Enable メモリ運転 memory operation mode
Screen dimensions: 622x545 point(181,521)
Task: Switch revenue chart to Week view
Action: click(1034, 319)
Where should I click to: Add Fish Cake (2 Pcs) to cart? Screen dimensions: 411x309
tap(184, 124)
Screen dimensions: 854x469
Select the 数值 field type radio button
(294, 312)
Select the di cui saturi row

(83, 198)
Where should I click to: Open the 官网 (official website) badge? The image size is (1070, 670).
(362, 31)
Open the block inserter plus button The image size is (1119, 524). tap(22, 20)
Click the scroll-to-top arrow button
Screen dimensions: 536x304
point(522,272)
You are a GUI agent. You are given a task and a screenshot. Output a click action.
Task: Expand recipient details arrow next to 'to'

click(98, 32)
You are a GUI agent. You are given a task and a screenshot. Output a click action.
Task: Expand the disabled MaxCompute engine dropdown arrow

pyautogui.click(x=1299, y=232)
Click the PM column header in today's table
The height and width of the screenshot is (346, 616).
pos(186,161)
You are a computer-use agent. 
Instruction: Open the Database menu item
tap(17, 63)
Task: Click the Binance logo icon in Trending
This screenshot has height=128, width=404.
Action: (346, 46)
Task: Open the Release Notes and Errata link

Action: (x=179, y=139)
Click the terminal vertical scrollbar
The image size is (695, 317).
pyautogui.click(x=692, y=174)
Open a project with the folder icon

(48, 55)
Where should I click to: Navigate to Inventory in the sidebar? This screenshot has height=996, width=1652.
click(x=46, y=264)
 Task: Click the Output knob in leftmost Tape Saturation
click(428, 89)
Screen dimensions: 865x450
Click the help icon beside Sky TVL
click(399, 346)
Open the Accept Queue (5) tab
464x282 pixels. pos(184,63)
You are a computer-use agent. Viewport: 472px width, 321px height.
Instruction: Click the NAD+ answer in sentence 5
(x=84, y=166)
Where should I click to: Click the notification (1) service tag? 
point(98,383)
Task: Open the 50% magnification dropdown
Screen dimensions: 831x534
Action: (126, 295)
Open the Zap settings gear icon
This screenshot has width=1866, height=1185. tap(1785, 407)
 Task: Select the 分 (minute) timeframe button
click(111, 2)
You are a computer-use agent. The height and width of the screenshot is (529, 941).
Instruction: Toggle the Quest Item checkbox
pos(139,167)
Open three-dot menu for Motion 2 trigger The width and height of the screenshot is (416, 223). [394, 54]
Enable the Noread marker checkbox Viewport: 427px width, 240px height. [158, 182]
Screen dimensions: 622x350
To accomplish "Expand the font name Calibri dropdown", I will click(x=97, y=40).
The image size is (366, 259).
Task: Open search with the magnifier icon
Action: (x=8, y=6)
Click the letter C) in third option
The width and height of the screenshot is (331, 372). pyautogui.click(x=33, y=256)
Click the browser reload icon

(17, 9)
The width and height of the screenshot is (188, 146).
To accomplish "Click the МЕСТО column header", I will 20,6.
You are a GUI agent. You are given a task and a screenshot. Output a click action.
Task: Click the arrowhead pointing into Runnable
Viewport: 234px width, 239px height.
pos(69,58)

# Your assignment
Transcribe the listing above in full, so that every line matches exactly.

# Completed exercise
Enable メモリ運転 memory operation mode
Screen dimensions: 622x545 point(181,521)
Task: Switch revenue chart to Week view
Action: click(1034, 319)
Where should I click to: Add Fish Cake (2 Pcs) to cart? Screen dimensions: 411x309
tap(184, 124)
Screen dimensions: 854x469
Select the 数值 field type radio button
(294, 312)
Select the di cui saturi row

(83, 198)
Where should I click to: Open the 官网 (official website) badge? The image size is (1070, 670).
(362, 31)
Open the block inserter plus button The image size is (1119, 524). tap(22, 20)
Click the scroll-to-top arrow button
Screen dimensions: 536x304
point(522,272)
You are a GUI agent. You are given a task and a screenshot. Output a click action.
Task: Expand recipient details arrow next to 'to'

click(98, 32)
You are a GUI agent. You are given a task and a screenshot. Output a click action.
Task: Expand the disabled MaxCompute engine dropdown arrow

pyautogui.click(x=1299, y=232)
Click the PM column header in today's table
The height and width of the screenshot is (346, 616).
pos(186,161)
You are a computer-use agent. 
Instruction: Open the Database menu item
tap(17, 63)
Task: Click the Binance logo icon in Trending
This screenshot has height=128, width=404.
Action: (346, 46)
Task: Open the Release Notes and Errata link

Action: (x=179, y=139)
Click the terminal vertical scrollbar
The image size is (695, 317).
pyautogui.click(x=692, y=174)
Open a project with the folder icon

(48, 55)
Where should I click to: Navigate to Inventory in the sidebar? This screenshot has height=996, width=1652.
click(x=46, y=264)
 Task: Click the Output knob in leftmost Tape Saturation
click(428, 89)
Screen dimensions: 865x450
Click the help icon beside Sky TVL
click(399, 346)
Open the Accept Queue (5) tab
464x282 pixels. pos(184,63)
You are a computer-use agent. Viewport: 472px width, 321px height.
Instruction: Click the NAD+ answer in sentence 5
(x=84, y=166)
Where should I click to: Click the notification (1) service tag? 
point(98,383)
Task: Open the 50% magnification dropdown
Screen dimensions: 831x534
Action: (126, 295)
Open the Zap settings gear icon
This screenshot has width=1866, height=1185. tap(1785, 407)
 Task: Select the 分 (minute) timeframe button
click(111, 2)
You are a computer-use agent. The height and width of the screenshot is (529, 941).
Instruction: Toggle the Quest Item checkbox
pos(139,167)
Open three-dot menu for Motion 2 trigger The width and height of the screenshot is (416, 223). [394, 54]
Enable the Noread marker checkbox Viewport: 427px width, 240px height. [158, 182]
Screen dimensions: 622x350
To accomplish "Expand the font name Calibri dropdown", I will click(x=97, y=40).
The image size is (366, 259).
Task: Open search with the magnifier icon
Action: (x=8, y=6)
Click the letter C) in third option
The width and height of the screenshot is (331, 372). pyautogui.click(x=33, y=256)
Click the browser reload icon

(17, 9)
The width and height of the screenshot is (188, 146).
To accomplish "Click the МЕСТО column header", I will 20,6.
You are a GUI agent. You are given a task and a screenshot. Output a click action.
Task: Click the arrowhead pointing into Runnable
Viewport: 234px width, 239px height.
pos(69,58)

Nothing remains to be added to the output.